Methods · Generative practice & retrieval
B27
Error-injection practice
Solve problems that contain a planted subtle error and catch it, so you train detection, not only forward solving.
When to use it
- You can solve clean problems but miss wrong steps in someone else’s working.
- Mark schemes or peers’ drafts are full of near-miss mistakes you overlook.
- You want practice at auditing reasoning, not only producing it.
- Your course grades process, and silent errors slip through your own work too.
What to ask AI
Type something like: “Give me a worked solution that contains exactly one subtle error. I’ll find and fix it before you confirm. Don’t tell me where it is.”
Ask for realistic errors, not clownish ones.
Attempt a correct repair, not only a vague “something’s wrong.”
How it helps
Finding a planted error trains the same vigilance you need in your own working.
Forward solving and error detection are related but not identical skills.
Subtle beats silly: the error should look plausible.
Confirm only after you name the bad step and the corrected belief.
How to run it
- Request a worked solution with one subtle planted error.
- Audit line by line without asking where it is.
- Name the first wrong step and why it is wrong.
- Write the corrected line.
- Only then ask for confirmation and a cousin item.
Example exchange
Please give me a worked derivative solution with exactly one subtle error. I will try to find it. Do not hint.

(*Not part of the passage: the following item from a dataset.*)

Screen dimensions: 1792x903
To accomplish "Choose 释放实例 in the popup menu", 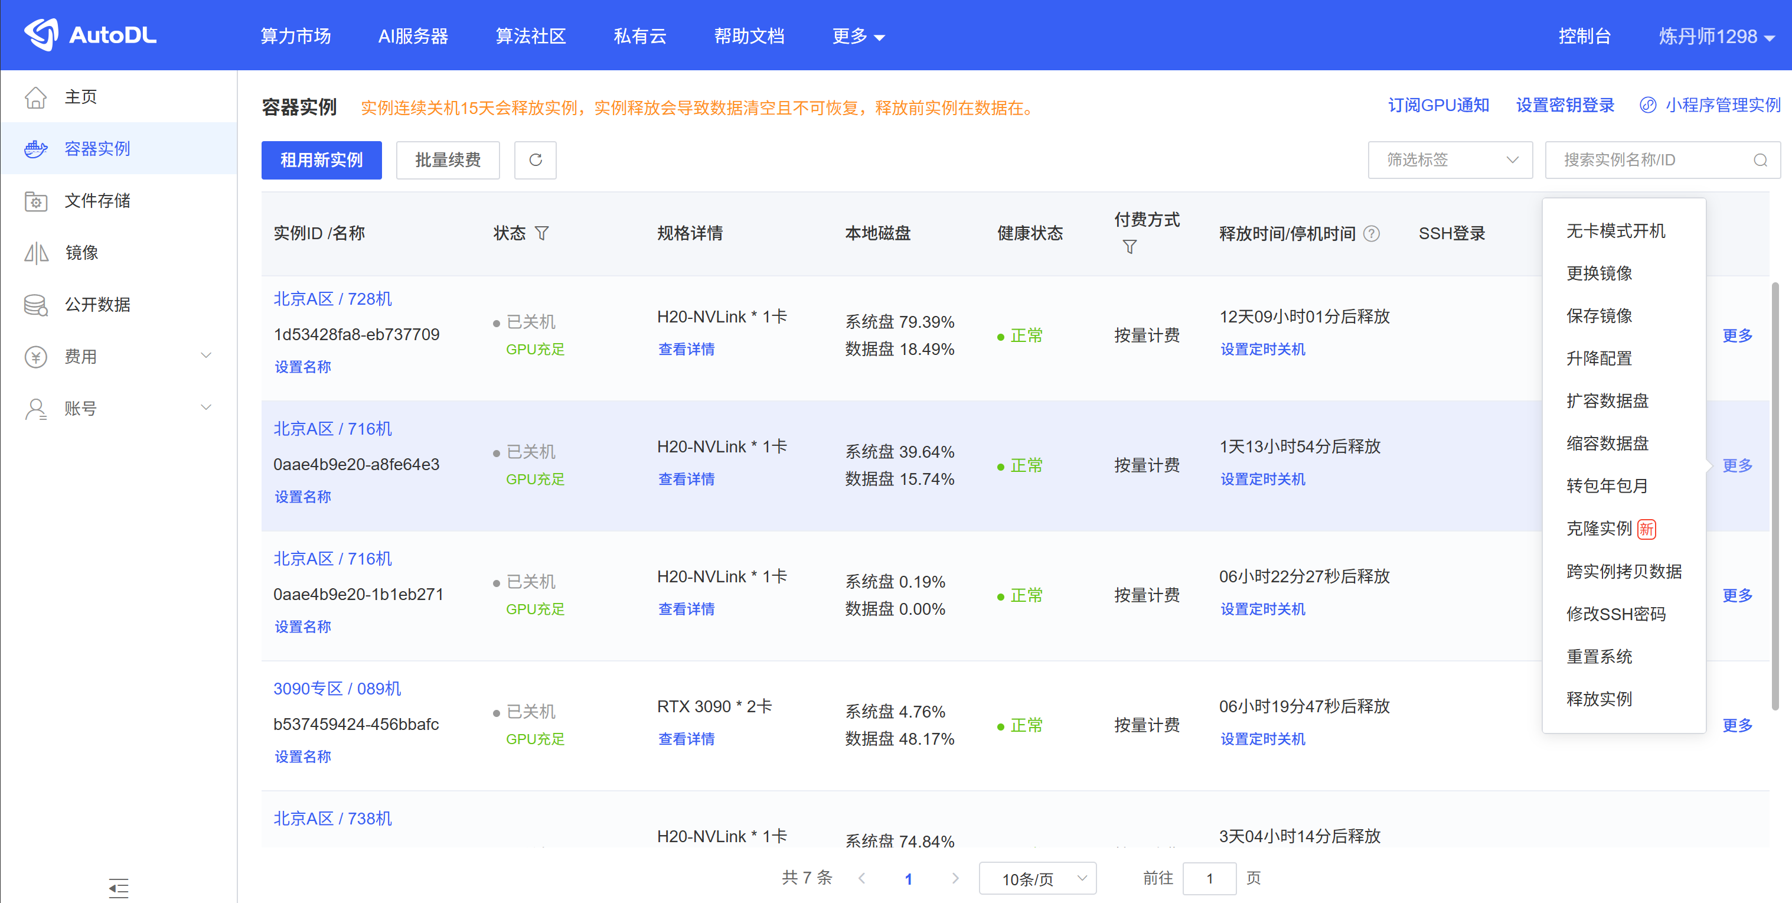I will [1599, 699].
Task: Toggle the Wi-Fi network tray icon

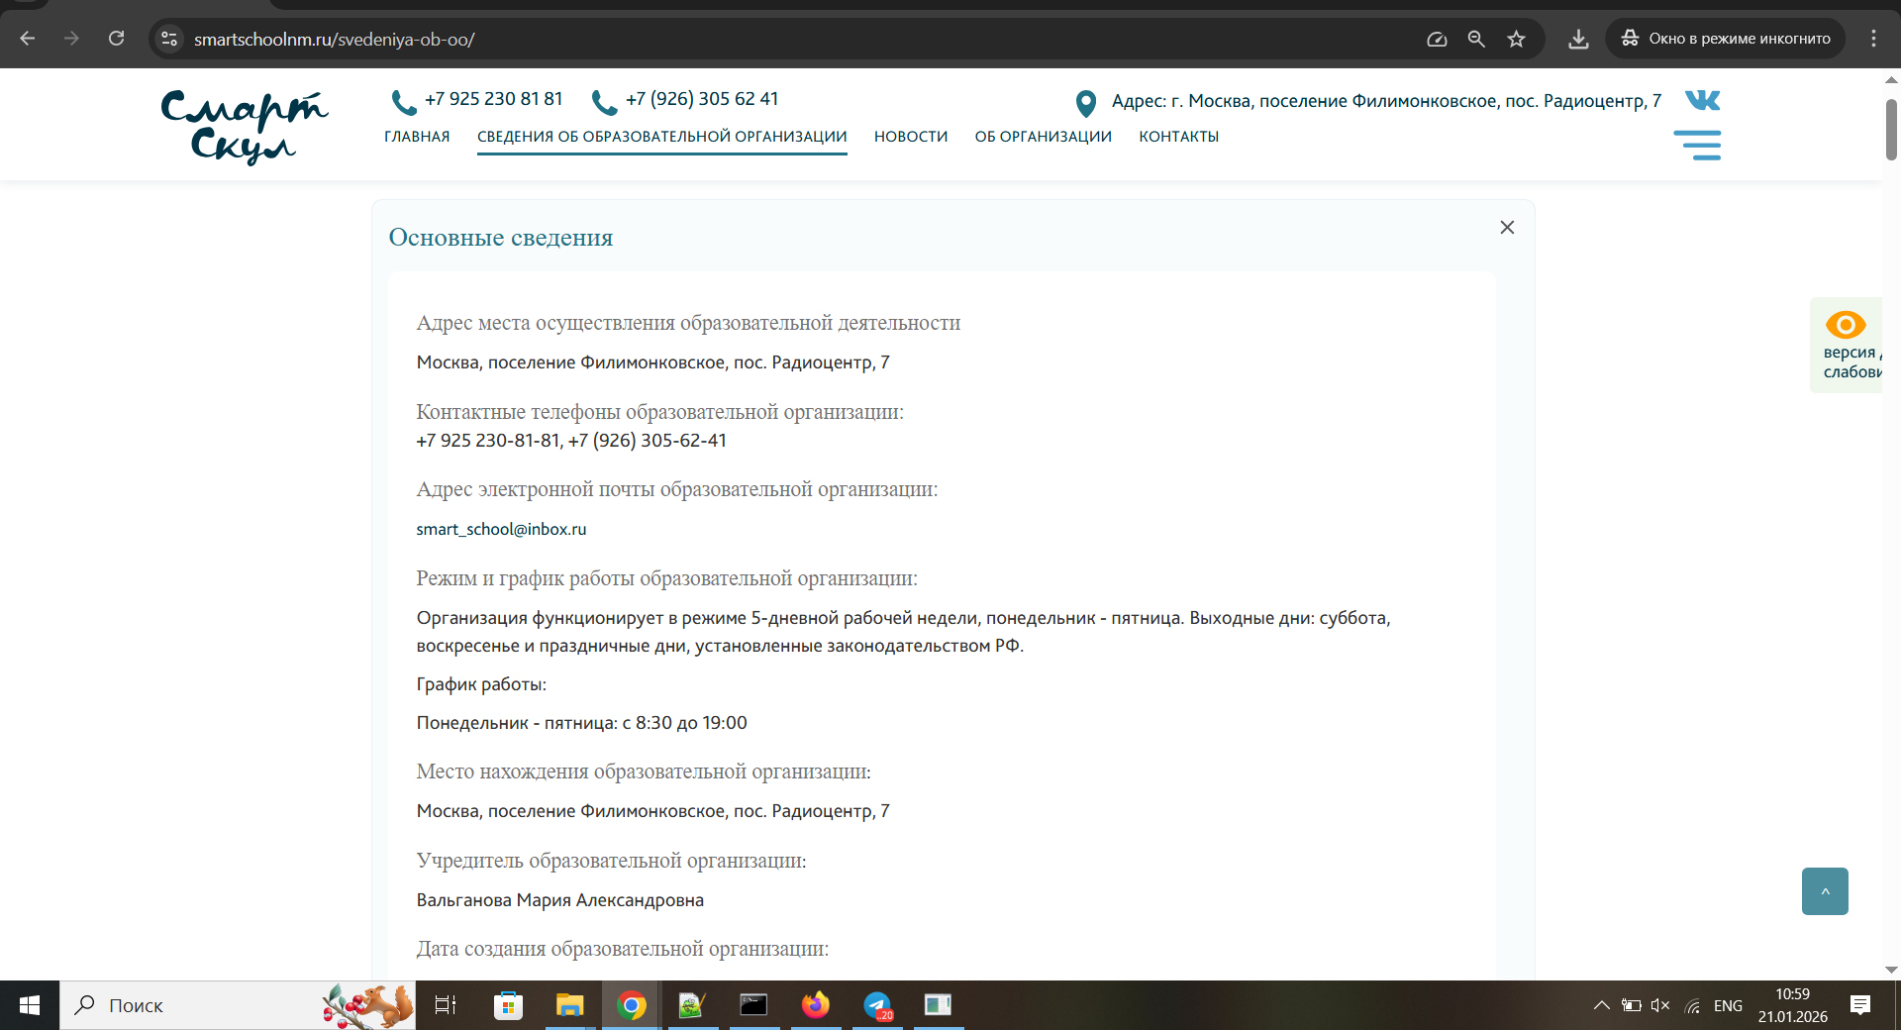Action: [x=1690, y=1005]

Here is a full working for y = (2x+1)³. Line 1: outer power 3. Line 2: 3(2x+1)². Line 3: final answer written as 3(2x+1)². Find the error.

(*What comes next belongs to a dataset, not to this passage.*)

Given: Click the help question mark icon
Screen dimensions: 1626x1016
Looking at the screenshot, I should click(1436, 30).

Error on line 3: they used 3(2x+1)² and dropped the times 2. The fix is to multiply by the inner derivative, which is 2.
Correct catch. Want another injection on implicit differentiation with the same “dropped factor” family?
Copyable prompt
Give me a worked solution for [SKILL] that contains EXACTLY ONE subtle error.
I will locate and fix it. Do not hint which line. After I propose a fix, confirm
and name the misconception if I missed it.
The Tell
You will know the method has flipped when you ask “where’s the error?” or the AI boldfaces the bad line for you.

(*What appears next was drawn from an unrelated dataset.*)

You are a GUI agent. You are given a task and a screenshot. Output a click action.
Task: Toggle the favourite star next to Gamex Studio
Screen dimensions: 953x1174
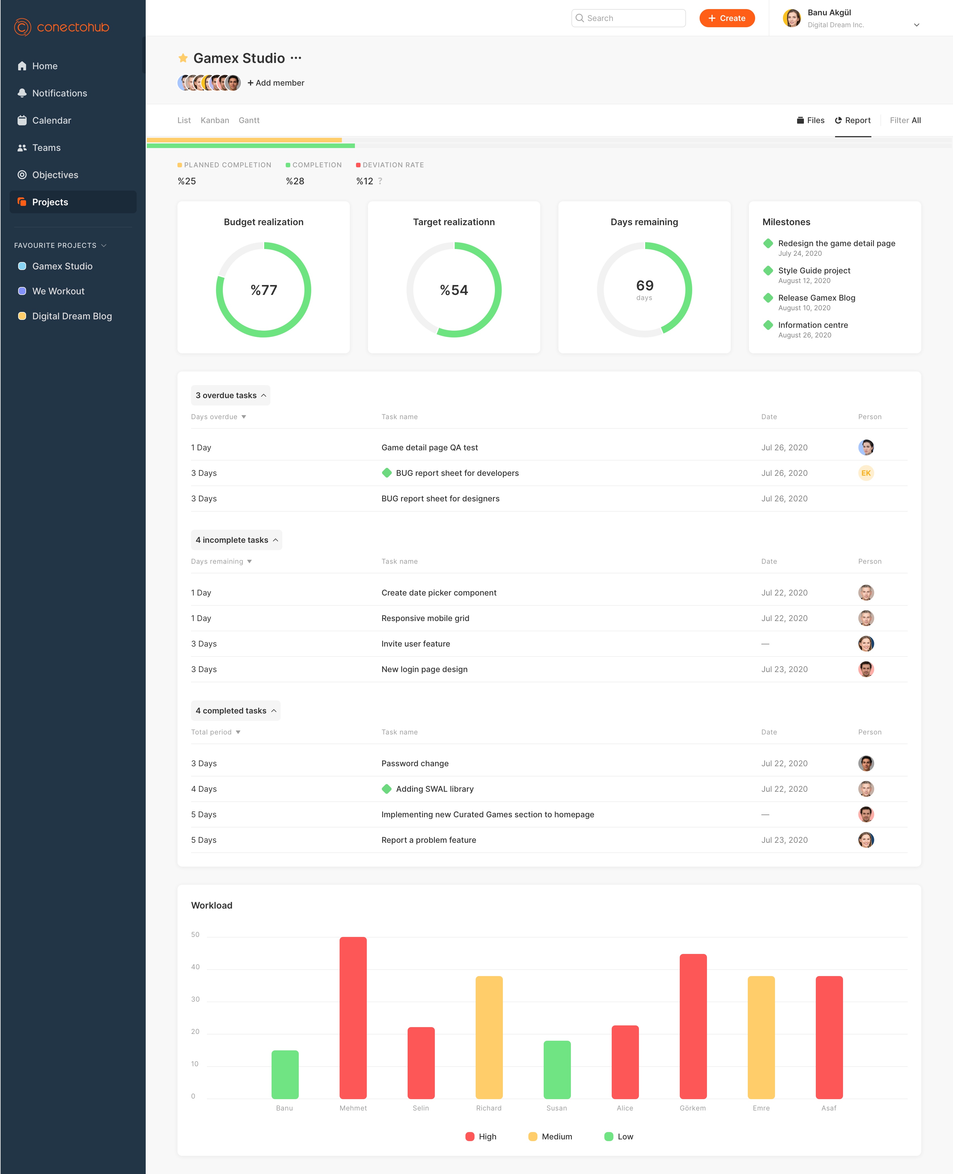click(183, 58)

Then you practised following a highlighter, not detecting.
Insist on an unmarked working and a named repair before confirmation.
Principle evidence
Strength of the underlying learning idea, not a claim about AI products.
Learning from incorrect examples and error detection practice can sharpen discrimination when errors are realistic and feedback follows. It complements solving clean items.
AI delivery evidence
Whether an AI tutor delivers this method well is a separate question.
AI-planted errors can be too obvious or unrealistically weird. Reject clown errors; demand subtle, course-typical slips.